The House Agriculture Committee approved on Wednesday, April 18, amendments to the panel’s Farm Bill addressing some key BIO policy priorities:
- Trade: An amendment by Rep. Neal Dunn (R-Fla.) would create a Biotechnology and Agricultural Trade Program. This amendment is reflective of BIO-supported R. 5379, the Growing American Food Exports Act, introduced by Reps. Dunn (R-FL) and Panetta (D-CA) on March 22.The amendment reaffirms Foreign Agriculture Service (FAS) has the authority to advocate to our trade partners on all new agricultural production techniques in addition to biotechnology.
“Trade is critical to the American agricultural economy, as 20 percent of U.S. grown goods are bound for foreign markets,” explains BIO. “It is essential that USDA is properly equipped to advocate for the fair treatment of the American farmer and U.S. grown goods around the world, which this legislation will ensure.”
- Biotech Education: Another provision offered by Rep. Dunn would set up a national science-based education campaign to increase public awareness of the kinds of technology used in food and agricultural production.This amendment establishes that USDA, in consultation with FDA, the Department of Education, and stakeholders, should establish a biotechnology education campaign aimed at providing consumers accurate, reliable information on the rigorous, science-based regulatory system that products of biotechnology undergo.
“Congress invests tens of millions of dollars annually in USDA, FDA, and EPA to carefully scrutinize products of biotechnology and ensure they are safe for both the environment and human and animal health. Yet many consumers do not even know these products are reviewed by federal scientists and regulators, as regulators have not historically shared their story or defended their work,” says BIO. “Congress and the Administration have a strong interest in the public knowing that these products are carefully regulated using robust, sound science.”

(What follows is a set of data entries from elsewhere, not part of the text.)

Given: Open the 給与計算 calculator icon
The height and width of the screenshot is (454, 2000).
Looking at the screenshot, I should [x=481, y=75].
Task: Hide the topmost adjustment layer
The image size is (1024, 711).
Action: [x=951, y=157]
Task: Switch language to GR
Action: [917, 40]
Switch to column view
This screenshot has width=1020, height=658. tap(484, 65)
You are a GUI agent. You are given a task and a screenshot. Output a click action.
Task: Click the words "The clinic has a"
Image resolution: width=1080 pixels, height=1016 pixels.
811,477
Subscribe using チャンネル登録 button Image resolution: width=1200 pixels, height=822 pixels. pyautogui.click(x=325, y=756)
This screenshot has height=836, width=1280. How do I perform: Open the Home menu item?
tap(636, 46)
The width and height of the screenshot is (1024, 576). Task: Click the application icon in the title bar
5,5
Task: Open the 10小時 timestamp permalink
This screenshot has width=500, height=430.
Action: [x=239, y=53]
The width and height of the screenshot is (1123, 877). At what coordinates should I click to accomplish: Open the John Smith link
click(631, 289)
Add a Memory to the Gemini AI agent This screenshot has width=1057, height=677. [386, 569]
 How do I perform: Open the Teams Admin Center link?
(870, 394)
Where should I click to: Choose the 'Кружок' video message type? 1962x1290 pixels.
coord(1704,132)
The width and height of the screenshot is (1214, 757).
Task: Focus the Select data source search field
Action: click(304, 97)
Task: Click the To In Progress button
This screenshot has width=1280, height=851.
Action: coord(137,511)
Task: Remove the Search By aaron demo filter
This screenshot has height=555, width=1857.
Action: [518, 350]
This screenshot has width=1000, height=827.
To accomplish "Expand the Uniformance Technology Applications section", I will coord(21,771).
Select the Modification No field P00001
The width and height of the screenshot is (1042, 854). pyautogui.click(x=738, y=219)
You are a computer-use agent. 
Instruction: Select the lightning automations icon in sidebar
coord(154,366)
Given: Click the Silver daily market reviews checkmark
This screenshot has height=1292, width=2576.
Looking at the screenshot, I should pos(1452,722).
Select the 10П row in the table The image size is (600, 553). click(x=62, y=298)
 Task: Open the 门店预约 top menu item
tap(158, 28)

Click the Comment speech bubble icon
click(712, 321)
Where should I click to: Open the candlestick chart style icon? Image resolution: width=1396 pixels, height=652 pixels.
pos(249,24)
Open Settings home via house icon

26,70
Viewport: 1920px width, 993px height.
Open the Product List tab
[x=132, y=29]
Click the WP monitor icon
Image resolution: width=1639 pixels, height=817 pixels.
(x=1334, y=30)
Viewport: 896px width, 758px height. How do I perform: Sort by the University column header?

- Gene Edited Plants: An amendment offered by Rep. Ted Yoho (R-Fla.) directs USDA, in consultation with FDA and EPA, to issue a report to Congress within 180 days of enactment with plans on how to improve the federal government’s policies and procedures with respect to gene edited plants.The report requirement directs the agencies to minimize the regulatory burdens, ensuring a positive environment for research and development, clarify that certain gene edited products do not warrant pre-market review, among other criteria.
- Gene Edited Animals: Yoho also offered an amendment (discussed and then withdrawn) that would have directed USDA, in consultation with FDA, to within 180 days of enactment to issue a report on existing authorities within USDA to regulate products of animal biotechnology.Rep. Yoho gave very concerned remarks accompanying his amendment about how innovation in animal biotechnology has been stifled, and he is eager to help alleviate the regulatory challenges facing the animal biotechnology industry.
- Biostimulant Definition: A BIO-supported amendment defining “biostimulants” was included in the base language. Such as a definition will help create a clearer regulatory path for these valuable products.
The House legislation cleared the Committee by a 26-20 party-line vote.
“As the bill heads to the floor, I hope the House recognizes the long-term certainty it provides for America’s farmers, just as it preserves nutrition programs for people who need help feeding themselves and their families,” said U.S. Secretary of Agriculture Sonny Perdue. “USDA stands ready to provide technical assistance as the bill progresses in the House, and we look forward to working with our friends in the Senate as well.”
“As Republicans and Democrats have farm interests in their own districts and states, we are hopeful that the 2018 Farm Bill can move forward in a bipartisan manner,” Perdue added.